====== Provided records ======
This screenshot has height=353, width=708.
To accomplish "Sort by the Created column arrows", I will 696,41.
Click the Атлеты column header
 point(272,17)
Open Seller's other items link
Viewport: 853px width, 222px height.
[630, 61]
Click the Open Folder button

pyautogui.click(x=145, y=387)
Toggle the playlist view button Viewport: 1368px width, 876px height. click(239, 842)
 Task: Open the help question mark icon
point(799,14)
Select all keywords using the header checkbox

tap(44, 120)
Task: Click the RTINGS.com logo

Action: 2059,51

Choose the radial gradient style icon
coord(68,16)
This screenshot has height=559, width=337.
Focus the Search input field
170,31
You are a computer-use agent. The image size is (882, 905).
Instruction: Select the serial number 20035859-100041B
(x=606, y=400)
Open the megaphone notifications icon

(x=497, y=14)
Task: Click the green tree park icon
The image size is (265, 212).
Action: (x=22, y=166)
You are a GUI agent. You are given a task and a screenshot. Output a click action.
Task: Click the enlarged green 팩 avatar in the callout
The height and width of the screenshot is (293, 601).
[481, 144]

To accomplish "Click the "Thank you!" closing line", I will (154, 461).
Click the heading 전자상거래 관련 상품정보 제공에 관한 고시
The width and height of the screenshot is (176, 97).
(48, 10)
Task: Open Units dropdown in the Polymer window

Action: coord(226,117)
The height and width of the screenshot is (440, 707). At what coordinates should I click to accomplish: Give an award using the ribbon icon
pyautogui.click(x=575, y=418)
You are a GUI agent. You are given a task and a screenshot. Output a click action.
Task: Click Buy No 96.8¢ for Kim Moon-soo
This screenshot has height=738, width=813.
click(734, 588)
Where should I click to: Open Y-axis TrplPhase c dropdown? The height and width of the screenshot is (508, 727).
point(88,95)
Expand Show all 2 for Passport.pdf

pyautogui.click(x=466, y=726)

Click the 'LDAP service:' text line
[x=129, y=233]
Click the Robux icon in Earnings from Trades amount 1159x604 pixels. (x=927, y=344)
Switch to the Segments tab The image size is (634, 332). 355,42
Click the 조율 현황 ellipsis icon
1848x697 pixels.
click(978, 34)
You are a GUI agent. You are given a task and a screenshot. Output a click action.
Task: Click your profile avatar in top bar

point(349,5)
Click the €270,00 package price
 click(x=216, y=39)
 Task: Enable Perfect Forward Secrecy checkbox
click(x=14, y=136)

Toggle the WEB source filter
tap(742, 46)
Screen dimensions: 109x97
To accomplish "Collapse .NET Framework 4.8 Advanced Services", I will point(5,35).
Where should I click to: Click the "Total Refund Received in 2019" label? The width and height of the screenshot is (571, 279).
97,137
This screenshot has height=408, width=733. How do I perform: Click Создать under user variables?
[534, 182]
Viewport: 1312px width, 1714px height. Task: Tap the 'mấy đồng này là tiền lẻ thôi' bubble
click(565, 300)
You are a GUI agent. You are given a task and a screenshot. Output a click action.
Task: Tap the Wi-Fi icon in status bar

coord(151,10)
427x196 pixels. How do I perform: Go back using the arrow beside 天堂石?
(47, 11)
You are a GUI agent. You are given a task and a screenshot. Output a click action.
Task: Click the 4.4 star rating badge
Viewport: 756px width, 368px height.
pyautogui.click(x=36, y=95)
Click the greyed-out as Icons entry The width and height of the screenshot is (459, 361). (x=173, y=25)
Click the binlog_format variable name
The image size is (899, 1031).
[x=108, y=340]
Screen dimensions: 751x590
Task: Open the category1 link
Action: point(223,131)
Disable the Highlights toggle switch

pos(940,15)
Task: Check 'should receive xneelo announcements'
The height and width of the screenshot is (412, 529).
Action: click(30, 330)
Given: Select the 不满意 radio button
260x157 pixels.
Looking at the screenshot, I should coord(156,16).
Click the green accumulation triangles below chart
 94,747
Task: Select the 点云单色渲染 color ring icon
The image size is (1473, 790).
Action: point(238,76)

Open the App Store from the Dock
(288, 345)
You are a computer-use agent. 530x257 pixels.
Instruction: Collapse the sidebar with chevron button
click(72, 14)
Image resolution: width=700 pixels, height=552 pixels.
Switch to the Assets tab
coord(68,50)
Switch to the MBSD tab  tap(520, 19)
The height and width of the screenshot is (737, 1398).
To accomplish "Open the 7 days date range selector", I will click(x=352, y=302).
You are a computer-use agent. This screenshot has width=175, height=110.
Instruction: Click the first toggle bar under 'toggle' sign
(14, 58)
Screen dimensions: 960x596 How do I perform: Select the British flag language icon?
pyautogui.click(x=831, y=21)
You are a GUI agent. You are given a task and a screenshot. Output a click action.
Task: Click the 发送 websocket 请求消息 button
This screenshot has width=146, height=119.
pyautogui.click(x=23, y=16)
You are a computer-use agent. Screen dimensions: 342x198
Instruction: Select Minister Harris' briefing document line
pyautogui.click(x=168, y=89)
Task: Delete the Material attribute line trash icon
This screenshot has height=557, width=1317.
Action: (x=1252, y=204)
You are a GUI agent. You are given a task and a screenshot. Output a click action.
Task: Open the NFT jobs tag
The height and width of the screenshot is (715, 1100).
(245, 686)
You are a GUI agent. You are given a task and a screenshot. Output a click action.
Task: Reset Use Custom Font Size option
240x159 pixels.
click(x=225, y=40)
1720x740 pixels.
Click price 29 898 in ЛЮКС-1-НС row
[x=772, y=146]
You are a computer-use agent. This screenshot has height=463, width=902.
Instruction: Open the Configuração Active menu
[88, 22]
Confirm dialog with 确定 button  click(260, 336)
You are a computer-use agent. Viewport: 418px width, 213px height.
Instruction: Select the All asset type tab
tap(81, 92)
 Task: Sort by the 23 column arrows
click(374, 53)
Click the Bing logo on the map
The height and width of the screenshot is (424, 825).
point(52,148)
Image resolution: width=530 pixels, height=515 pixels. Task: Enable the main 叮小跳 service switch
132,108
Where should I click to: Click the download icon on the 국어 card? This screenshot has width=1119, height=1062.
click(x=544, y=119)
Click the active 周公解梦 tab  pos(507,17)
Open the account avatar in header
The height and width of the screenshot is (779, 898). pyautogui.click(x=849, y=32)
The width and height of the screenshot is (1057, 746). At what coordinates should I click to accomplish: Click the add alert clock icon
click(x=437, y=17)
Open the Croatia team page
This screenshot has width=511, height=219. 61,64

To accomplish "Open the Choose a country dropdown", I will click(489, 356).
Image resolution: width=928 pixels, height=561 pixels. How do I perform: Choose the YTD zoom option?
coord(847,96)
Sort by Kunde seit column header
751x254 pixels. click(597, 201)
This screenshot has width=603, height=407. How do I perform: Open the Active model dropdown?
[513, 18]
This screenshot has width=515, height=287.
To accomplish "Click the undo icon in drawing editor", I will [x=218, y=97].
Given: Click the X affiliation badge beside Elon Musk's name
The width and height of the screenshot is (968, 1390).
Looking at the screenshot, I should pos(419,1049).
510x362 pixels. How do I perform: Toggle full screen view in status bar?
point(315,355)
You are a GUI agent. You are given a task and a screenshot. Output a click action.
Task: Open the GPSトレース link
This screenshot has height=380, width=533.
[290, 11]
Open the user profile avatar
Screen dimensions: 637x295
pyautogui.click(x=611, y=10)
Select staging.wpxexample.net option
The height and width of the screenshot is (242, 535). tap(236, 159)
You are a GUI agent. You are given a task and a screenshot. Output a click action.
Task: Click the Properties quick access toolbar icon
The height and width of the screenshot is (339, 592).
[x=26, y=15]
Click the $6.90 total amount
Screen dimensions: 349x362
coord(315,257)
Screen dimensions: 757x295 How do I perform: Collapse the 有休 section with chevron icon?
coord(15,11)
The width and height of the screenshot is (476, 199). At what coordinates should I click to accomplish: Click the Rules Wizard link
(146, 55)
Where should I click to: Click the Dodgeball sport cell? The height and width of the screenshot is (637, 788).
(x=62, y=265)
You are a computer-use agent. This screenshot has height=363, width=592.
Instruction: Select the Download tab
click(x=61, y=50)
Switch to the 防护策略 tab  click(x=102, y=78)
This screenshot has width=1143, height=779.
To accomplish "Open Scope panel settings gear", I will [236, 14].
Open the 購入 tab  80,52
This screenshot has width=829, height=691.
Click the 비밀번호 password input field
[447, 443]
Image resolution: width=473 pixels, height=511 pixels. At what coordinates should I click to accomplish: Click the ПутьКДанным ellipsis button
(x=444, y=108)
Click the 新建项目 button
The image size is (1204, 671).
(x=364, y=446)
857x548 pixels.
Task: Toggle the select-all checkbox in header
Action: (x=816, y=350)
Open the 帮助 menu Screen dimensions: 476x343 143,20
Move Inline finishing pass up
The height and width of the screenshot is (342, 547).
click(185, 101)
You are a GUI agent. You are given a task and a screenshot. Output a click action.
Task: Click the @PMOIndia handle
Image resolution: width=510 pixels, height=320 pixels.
======
» **What is being asked**: Since only part of the listing is wanted, copy exactly the lines from the one holding "This screenshot has width=146, height=119." to the one holding "Task: Delete the", both included.

» **Task response**:
This screenshot has width=146, height=119.
pyautogui.click(x=23, y=16)
You are a computer-use agent. Screen dimensions: 342x198
Instruction: Select Minister Harris' briefing document line
pyautogui.click(x=168, y=89)
Task: Delete the Material attribute line trash icon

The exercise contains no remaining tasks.